Please rewrite the records below, replacing "Screen dimensions" with "Display size" wherever it occurs and leaving everything else unchanged.
# Supplied data start
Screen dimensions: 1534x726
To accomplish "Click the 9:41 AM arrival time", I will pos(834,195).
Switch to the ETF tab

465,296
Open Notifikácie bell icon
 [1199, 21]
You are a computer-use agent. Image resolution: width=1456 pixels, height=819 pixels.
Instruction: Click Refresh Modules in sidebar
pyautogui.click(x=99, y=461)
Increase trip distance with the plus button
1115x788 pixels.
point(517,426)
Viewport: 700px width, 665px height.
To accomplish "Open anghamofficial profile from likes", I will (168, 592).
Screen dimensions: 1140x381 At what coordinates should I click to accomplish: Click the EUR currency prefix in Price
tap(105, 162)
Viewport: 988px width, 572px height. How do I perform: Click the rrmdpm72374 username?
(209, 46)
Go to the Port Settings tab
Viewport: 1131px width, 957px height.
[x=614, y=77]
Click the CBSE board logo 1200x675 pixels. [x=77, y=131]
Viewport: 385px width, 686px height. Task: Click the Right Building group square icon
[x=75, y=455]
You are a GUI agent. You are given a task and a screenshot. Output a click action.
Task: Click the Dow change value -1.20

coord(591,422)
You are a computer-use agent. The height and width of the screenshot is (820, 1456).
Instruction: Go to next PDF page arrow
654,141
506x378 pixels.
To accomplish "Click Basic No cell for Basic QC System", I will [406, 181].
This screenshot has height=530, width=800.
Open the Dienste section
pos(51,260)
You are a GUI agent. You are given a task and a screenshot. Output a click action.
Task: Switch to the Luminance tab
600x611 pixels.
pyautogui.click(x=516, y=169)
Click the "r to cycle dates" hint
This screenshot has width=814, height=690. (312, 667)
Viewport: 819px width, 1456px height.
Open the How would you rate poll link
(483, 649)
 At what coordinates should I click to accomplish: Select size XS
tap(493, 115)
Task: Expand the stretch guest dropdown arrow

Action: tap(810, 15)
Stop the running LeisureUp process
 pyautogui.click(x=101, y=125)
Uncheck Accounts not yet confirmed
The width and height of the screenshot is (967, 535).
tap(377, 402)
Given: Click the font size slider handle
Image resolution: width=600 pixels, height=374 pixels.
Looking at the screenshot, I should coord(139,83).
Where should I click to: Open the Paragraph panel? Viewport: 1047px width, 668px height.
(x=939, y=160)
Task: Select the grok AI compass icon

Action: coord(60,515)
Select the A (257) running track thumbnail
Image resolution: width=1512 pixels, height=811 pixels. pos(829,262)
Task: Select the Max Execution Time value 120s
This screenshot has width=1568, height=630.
# Supplied data end
Written solution »
Display size: 1534x726
To accomplish "Click the 9:41 AM arrival time", I will pos(834,195).
Switch to the ETF tab

465,296
Open Notifikácie bell icon
 [1199, 21]
You are a computer-use agent. Image resolution: width=1456 pixels, height=819 pixels.
Instruction: Click Refresh Modules in sidebar
pyautogui.click(x=99, y=461)
Increase trip distance with the plus button
1115x788 pixels.
point(517,426)
Viewport: 700px width, 665px height.
To accomplish "Open anghamofficial profile from likes", I will (168, 592).
Display size: 1140x381 At what coordinates should I click to accomplish: Click the EUR currency prefix in Price
tap(105, 162)
Viewport: 988px width, 572px height. How do I perform: Click the rrmdpm72374 username?
(209, 46)
Go to the Port Settings tab
Viewport: 1131px width, 957px height.
[x=614, y=77]
Click the CBSE board logo 1200x675 pixels. [x=77, y=131]
Viewport: 385px width, 686px height. Task: Click the Right Building group square icon
[x=75, y=455]
You are a GUI agent. You are given a task and a screenshot. Output a click action.
Task: Click the Dow change value -1.20

coord(591,422)
You are a computer-use agent. The height and width of the screenshot is (820, 1456).
Instruction: Go to next PDF page arrow
654,141
506x378 pixels.
To accomplish "Click Basic No cell for Basic QC System", I will [406, 181].
This screenshot has height=530, width=800.
Open the Dienste section
pos(51,260)
You are a GUI agent. You are given a task and a screenshot. Output a click action.
Task: Switch to the Luminance tab
600x611 pixels.
pyautogui.click(x=516, y=169)
Click the "r to cycle dates" hint
This screenshot has width=814, height=690. (312, 667)
Viewport: 819px width, 1456px height.
Open the How would you rate poll link
(483, 649)
 At what coordinates should I click to accomplish: Select size XS
tap(493, 115)
Task: Expand the stretch guest dropdown arrow

Action: tap(810, 15)
Stop the running LeisureUp process
 pyautogui.click(x=101, y=125)
Uncheck Accounts not yet confirmed
The width and height of the screenshot is (967, 535).
tap(377, 402)
Given: Click the font size slider handle
Image resolution: width=600 pixels, height=374 pixels.
Looking at the screenshot, I should coord(139,83).
Where should I click to: Open the Paragraph panel? Viewport: 1047px width, 668px height.
(x=939, y=160)
Task: Select the grok AI compass icon

Action: coord(60,515)
Select the A (257) running track thumbnail
Image resolution: width=1512 pixels, height=811 pixels. pos(829,262)
Task: Select the Max Execution Time value 120s
This screenshot has width=1568, height=630.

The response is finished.